Prior to the mid 1800’s most maps were printed on paper handmade from plant fibres usually derived from old linen and cotton rags, hence the term “rag paper”. By around 1850 machine-made paper became dominant and most maps were printed on this paper. While this change made the production of maps cheaper the disadvantage was that machine-made paper included wood pulp which contained lignin and was acidic. Over time this causes the paper to become fragile as the acid attacks the fibres and the paper becomes brittle and inflexible resulting in tears and paper loss. A classic sign that paper contains wood pulp is it begins to turn brown, the rate of which increases with exposure to light.
A solution for the preserving and strengthening maps is to lay them down on linen or cotton cloth. This method of strengthening maps has been used for centuries, especially on folding maps or those subjected to a lot of handling. It is also used on items that were printed on cheap paper, such as film posters, that were never intended to last for years, many of which are now in a very delicate condition.
If the map is intended to be framed, then we can lay it down in one piece rather than dissecting it. The reason for dissection is that it can be folded without damage to the map and a slipcase made that protects and keeps the map out of the light.
Should you have a map, or indeed any other paper item such as a poster, that is torn or damaged in one way or another and you think is beyond repair, send us an email, preferably with a photo.

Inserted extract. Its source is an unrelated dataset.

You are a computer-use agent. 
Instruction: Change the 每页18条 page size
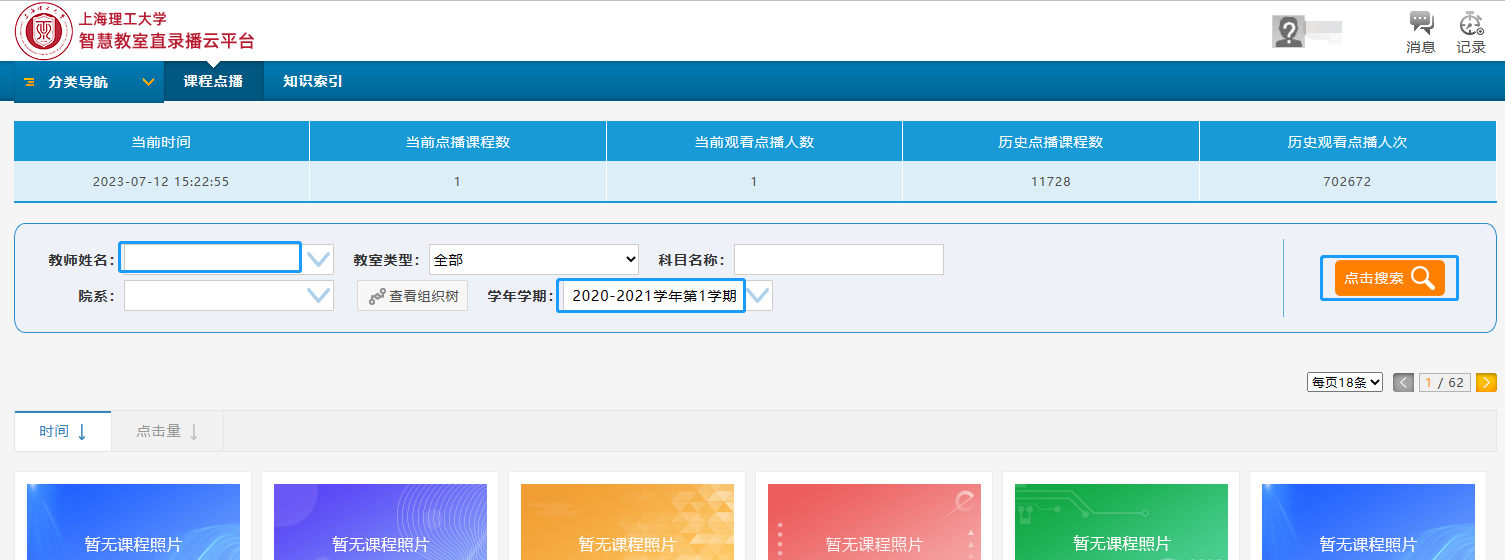coord(1344,382)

We may well be able to save it, even if it has a piece missing it will still have a value though it may be only sentimental.
We only repair the physical damage to paper to prevent the item crumbling or falling apart. Other problems, such as foxing or mould, should be treated by a trained conservator.
Foxing is quite a common condition in old maps or prints. It manifests itself in reddish brown spots and is so named because of the similarity in colour to the fox. Although badly foxed paper can be unsightly the structure of the paper is not damaged and if the item is kept away from humidity and bright light it should not increase.
Experts do not fully agree about the causes of foxing but it probably involves humidity, fungal spores and compounds such as copper and iron in the paper.
The treatment of foxing and other conditions is best left to a professional paper restorer, more especially if the item is valuable. The use of bleaching agents as sometimes advocated online is not advisable. The treatment usually involves chemicals that can further damage the paper. If the foxing does not bother you it is best left alone.